Authors: Alistair Horne
Rommel Again
On the 6th, the French once again stopped Kleist south of Amiens and Péronne. In these two days of battle, one of his Panzer corps had some 65 per cent of its tanks disabled. But disaster overtook the French on the flank. It was precipitated by
Rommel, who broke through west of Amiens after some fierce fighting and advanced twenty miles southwards from the Somme. The next day (his wife’s birthday), Rommel swept forward another thirty miles to Forges-les-Eaux on the Beauvais–Dieppe road and only twenty-five miles from Rouen. With his customary swiftness to adapt himself to new situations, Rommel had mastered Weygand’s ‘chequer-board’ system by taking his division cross-country so as to avoid the French ‘hedgehogs’, leaving them to be dealt with by the following infantry. His advance that day split in two General Robert Altmayer’s Tenth Army, of which one of the units left on the coastal flank was the British 51st (Highland) Division. Next, on the 8th, Rommel pushed on to take Elbeuf on the Seine, thereby sealing off the great city of Rouen. He wrote to his wife on the 9th in high spirits: ‘Two glorious days in pursuit, first south, then south-west. A roaring success. 45 miles yesterday,’ and on the 10th:
Our successes are tremendous and it looks to me inevitable that the other side will soon collapse.
We never imagined war in the west would be like this.

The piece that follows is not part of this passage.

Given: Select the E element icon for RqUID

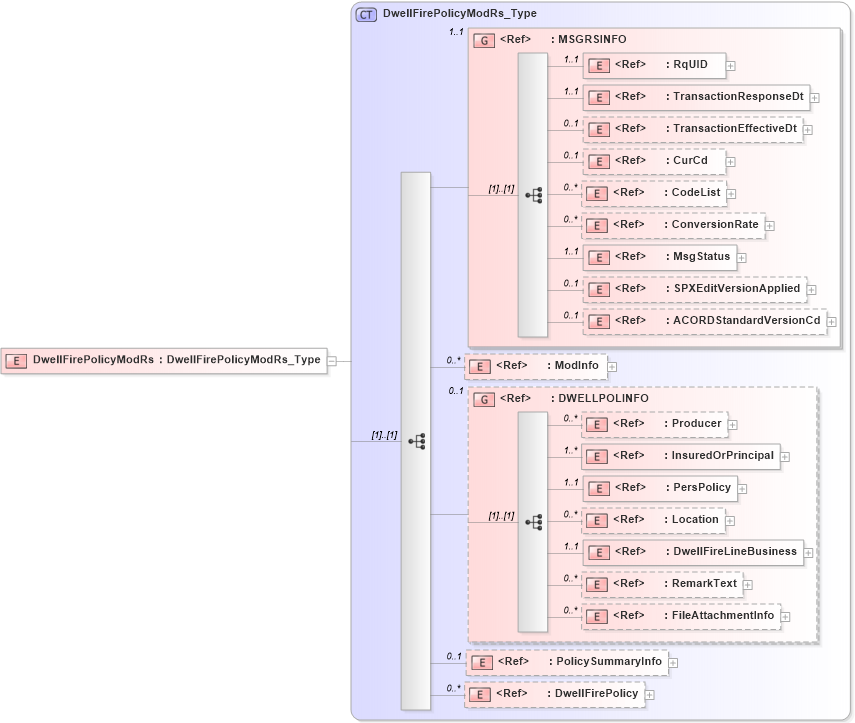Looking at the screenshot, I should (599, 65).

The 5th Panzer had meanwhile captured Rouen, and on Rommel’s left the Lower Seine had been reached by the XXXVIII Infantry Corps, commanded by General Erich von Manstein – allowed at this late date to participate in the triumph which owed so much to his genius. Rommel was now ordered to countermarch to the north-west, swing around Rouen, and head for the sea near Fécamp in order to cut off the retreat of Altmayer’s isolated left wing. After another sixty-mile advance, Rommel reached the coast in a day, and began to push back up it towards Dieppe. At the small port of St Valéry-en-Caux he fell upon the cut-off part of Altmayer’s army, then attempting to form a bridgehead prior to evacuation. But no ships arrived, and on 12 June the Allied garrison surrendered. That day Rommel took 40,000 prisoners, including twelve generals. They included the whole of the 51st Highland Division, with its commander, Major-General Fortune – one of Britain’s finest fighting units.

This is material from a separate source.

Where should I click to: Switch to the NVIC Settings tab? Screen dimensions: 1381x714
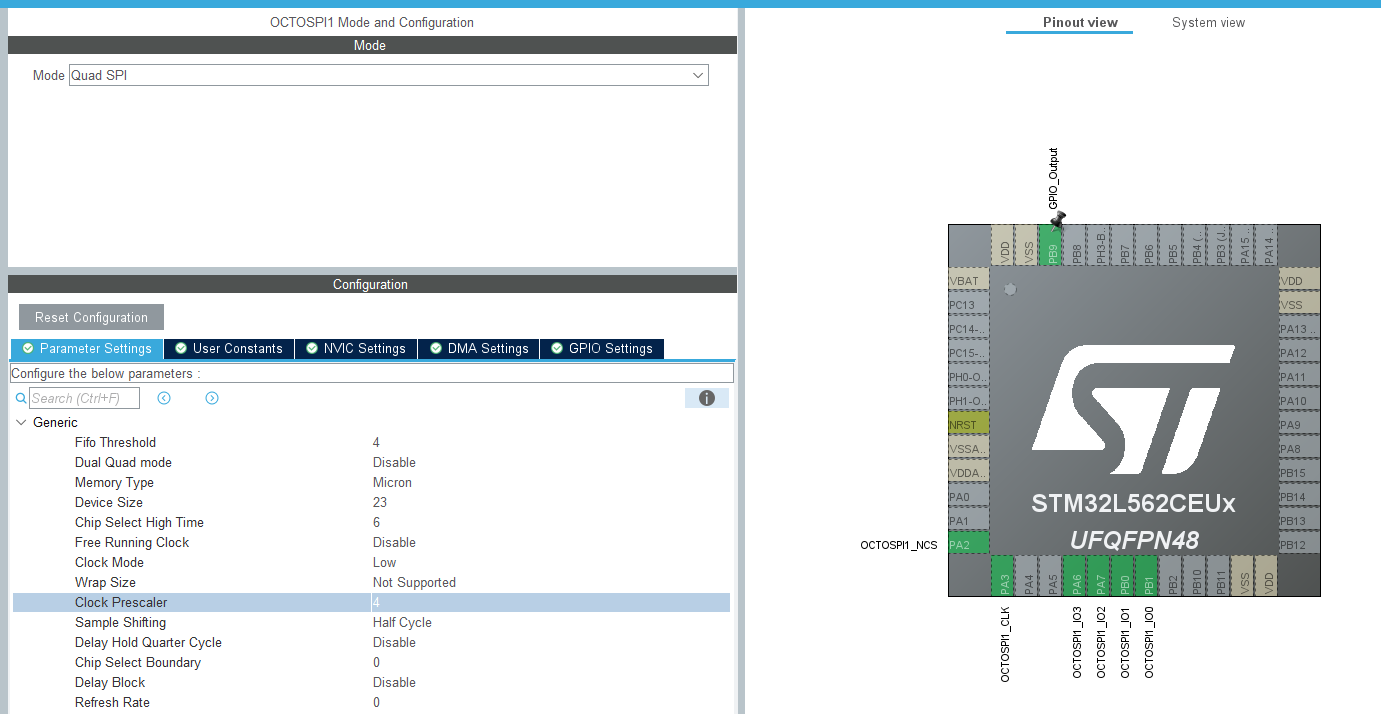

On the 14th, Rommel occupied Le Havre. Then, after two days’ rest, he was ordered to advance on Cherbourg, passing through terrain which, as a Field-Marshal and almost exactly four years later, he would be called upon to defend against American tanks enjoying almost the same numerical superiority that the Germans had had in 1940. On 17 June he established an alleged all-time record, by advancing 150 miles in a single day. Two days later he accepted the capitulation of Cherbourg. This was the end of the campaign for Rommel and the 7th Panzer, nicknamed by the French the ‘Phantom Division’. In six remarkable weeks, it had captured 97,648 prisoners, together with 277 guns, 458 armoured vehicles, and over 4,000 trucks. Its own casualties had totalled 682 killed (including the relatively large number of 52 officers), 1,646 wounded and 296 missing, while its loss in tanks was only 42 complete write-offs.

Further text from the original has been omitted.